Imaginemos los minutos o las horas  en medio de la desolación y la incertidumbre de las masas ante un desastre natural de gran envergadura ¿Hacia dónde ir? ¿Qué camino tomar? ¿Cómo contribuir al rescate de los familiares o vecinos heridos? Es el momento de intervenir desde el éter con la voz salvadora y orientadora de la radio.  En ese minuto sentir la compañía de un sonido de aliento y estímulo constituye un bálsamo frente a la tragedia.
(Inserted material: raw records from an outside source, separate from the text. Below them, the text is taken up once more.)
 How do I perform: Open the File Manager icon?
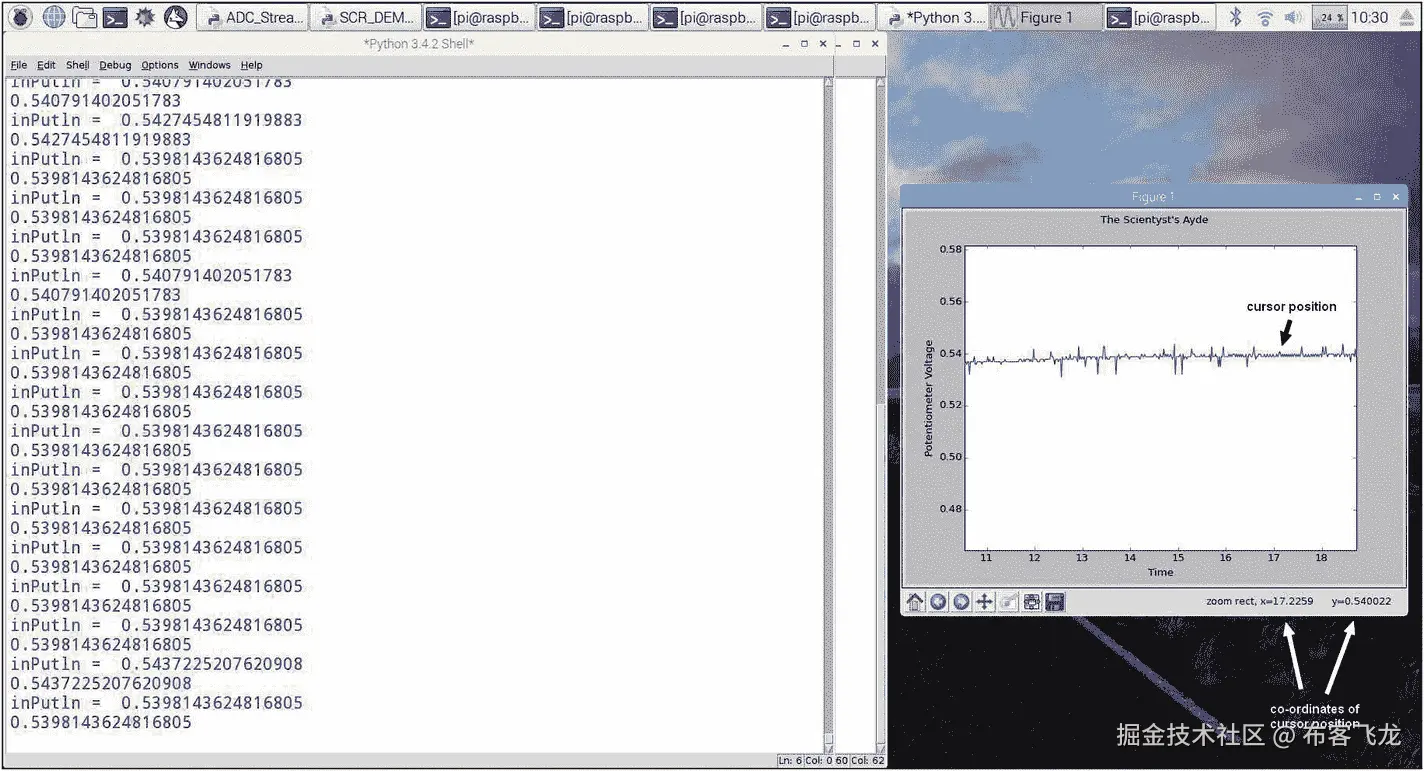click(x=84, y=16)
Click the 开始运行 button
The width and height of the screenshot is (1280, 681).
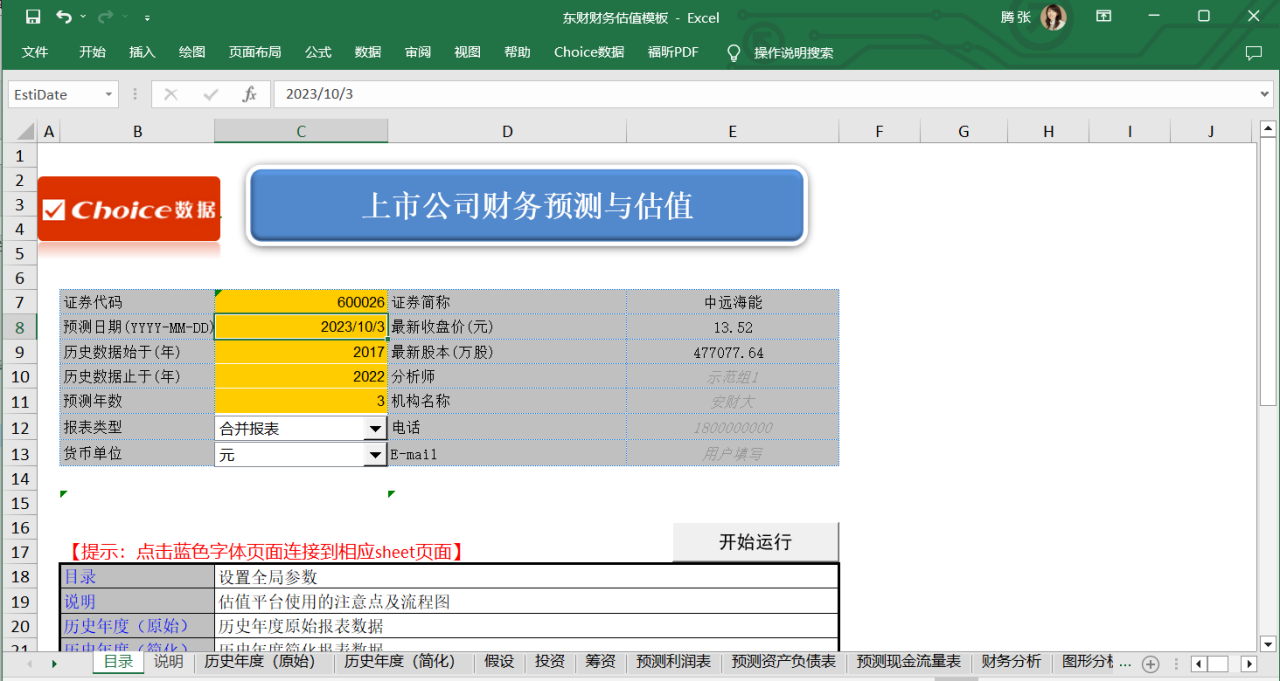click(x=755, y=542)
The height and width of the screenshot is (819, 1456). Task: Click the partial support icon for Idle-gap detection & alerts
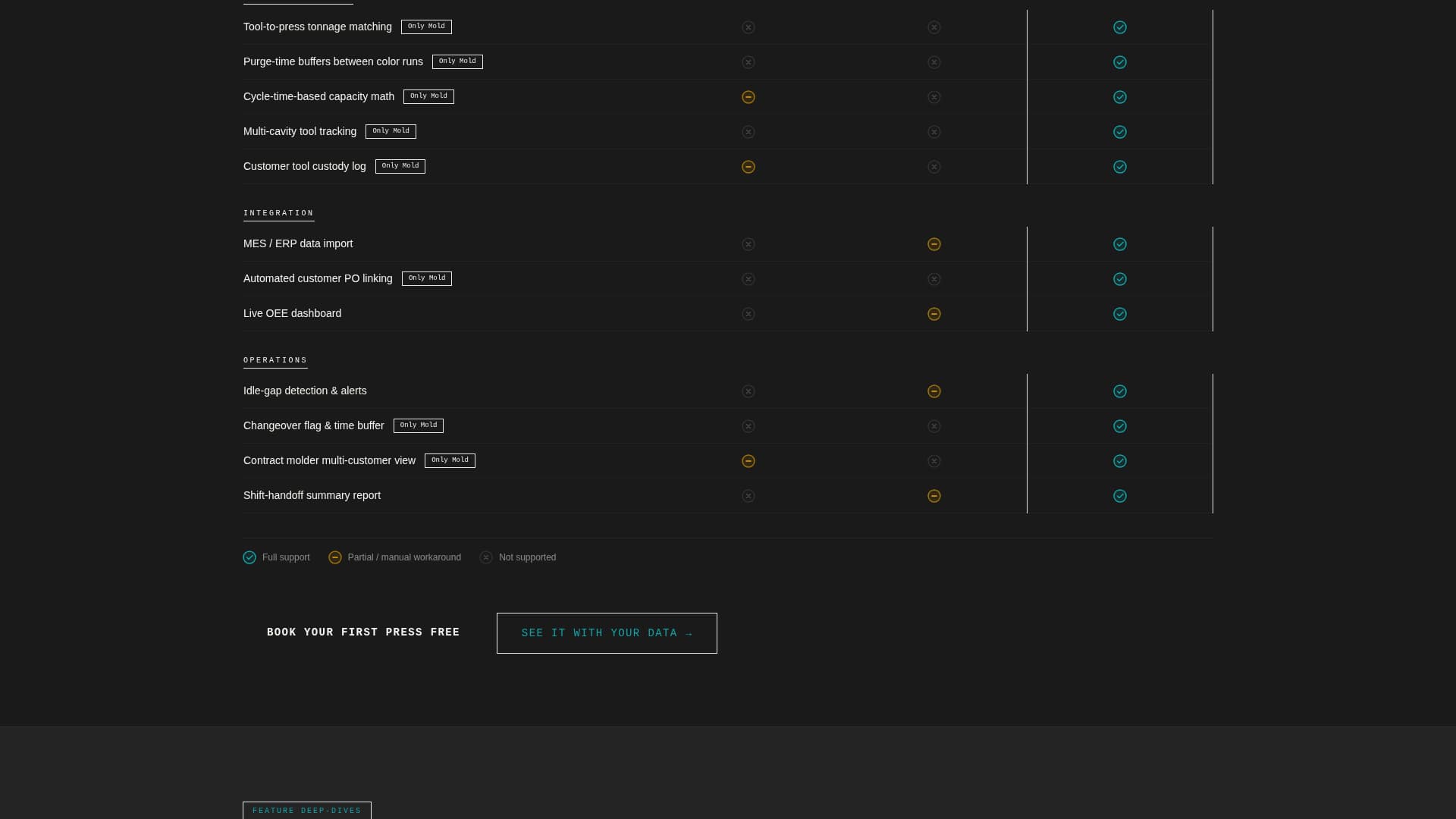[934, 391]
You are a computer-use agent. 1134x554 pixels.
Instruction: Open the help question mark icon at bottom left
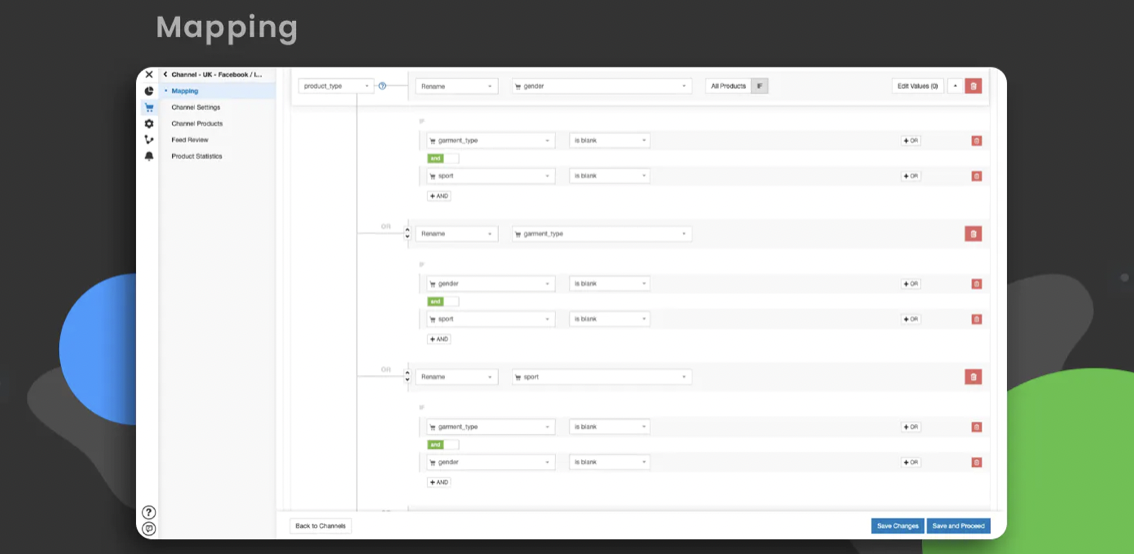click(x=149, y=512)
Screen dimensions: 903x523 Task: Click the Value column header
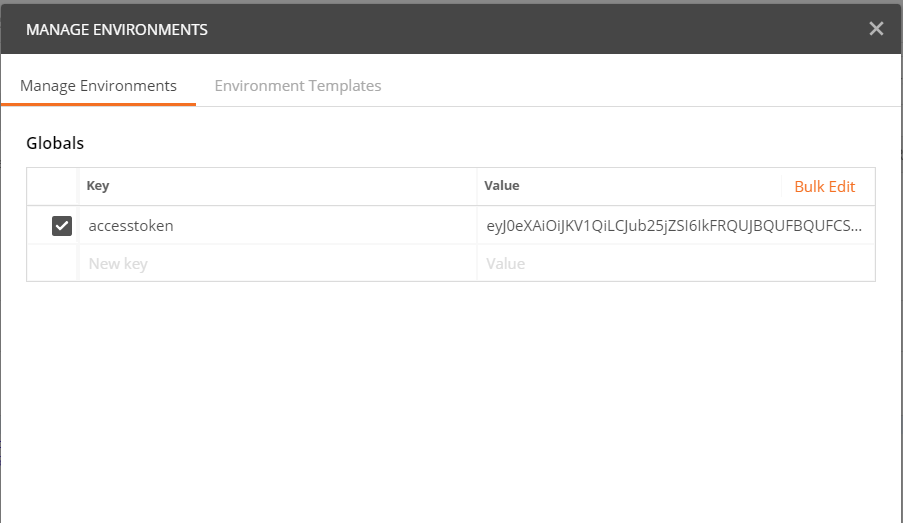[x=502, y=186]
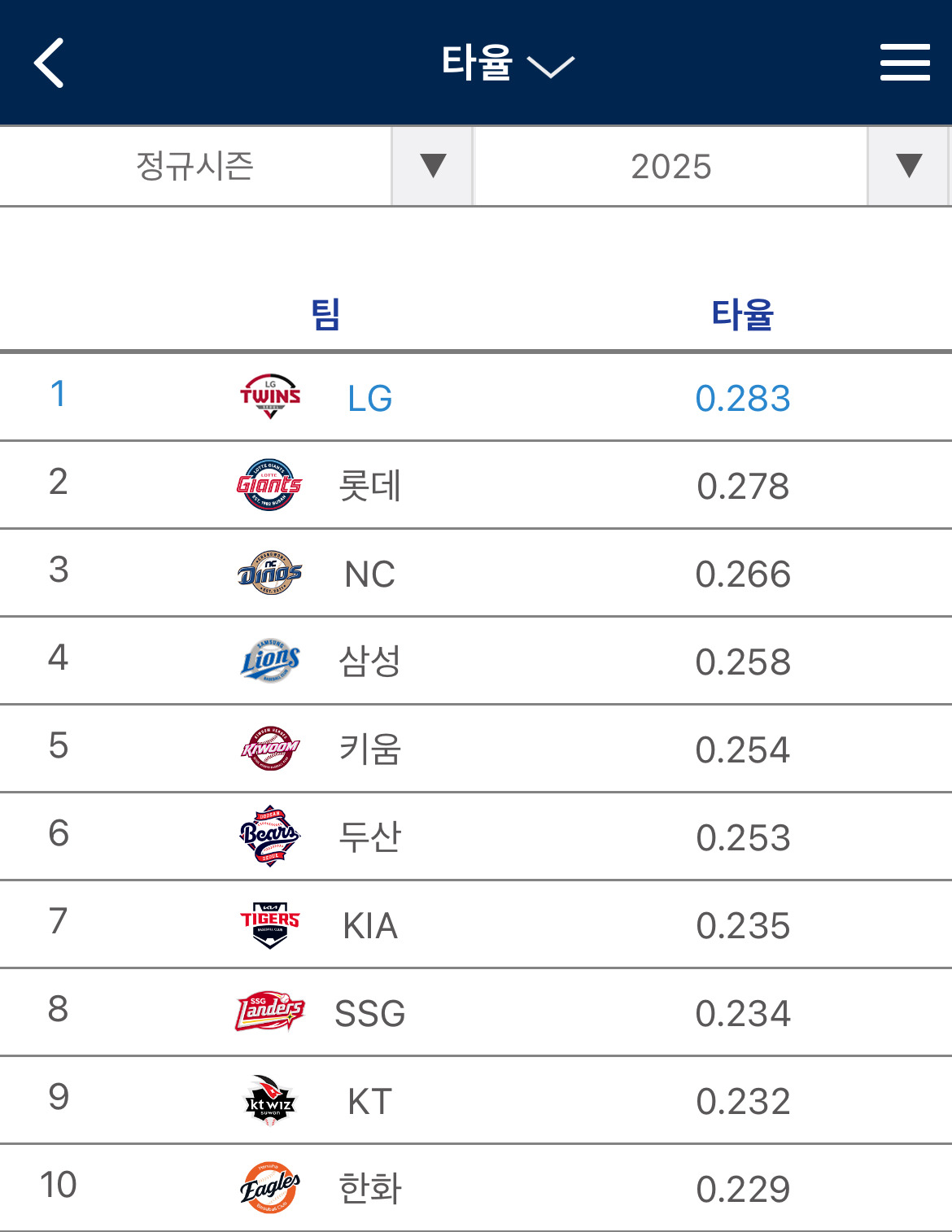
Task: Click the Hanwha Eagles logo
Action: click(270, 1188)
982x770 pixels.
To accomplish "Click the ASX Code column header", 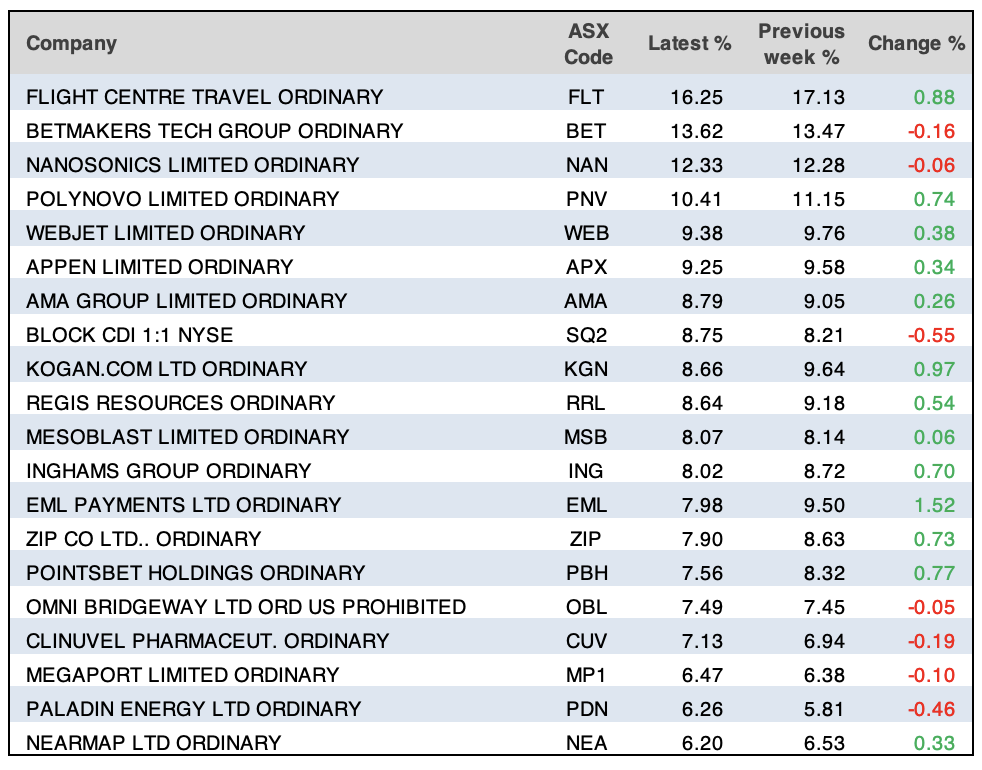I will (588, 44).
Ante la circunstancias de desastre se instalan centros públicos de escuchas estacionarios y móviles. Los primeros se levantan en plazas o centros de afluencia habitual de personas como las terminales o estaciones de transporte.  Una pequeña planta eléctrica suministra  energía a los equipos de transmisión  que desde un punto fijo acometen la humanitaria labor, mientras otra dotación de reporteros, técnicos  y locutores, desde un automóvil recorren calles o lugares con acceso o cercano al lugar de los hechos conectados al centro matriz. Los líderes hablan desde esos micrófonos exponiendo las orientaciones, hasta los vecinos asumen la radio como medio democrático y participativo.

Cuba tiene una amplia experiencia de utilización de la radio ante, durante y después del paso de huracanes bajo el principio: una emisora no puede dejar de trasmitir en circunstancias excepcionales. Si el viento derrumba la torre se tiene una segunda variante, hasta una tercera o incluso la de trasmitir por teléfono sin necesidad de utilizar los estudios.

Mientras en  tiempo de desastres la TV juega un papel trascendente hacia el exterior, con informaciones e imágenes al público distante, que sirven de aliento y para reconocer la dimensión del problema, la radio trasmite hacia los dos lados, principalmente hacia adentro, la orientación precisa y el llamado a la movilización organizada de enfrentamiento a los eventos meteorológicos u otros.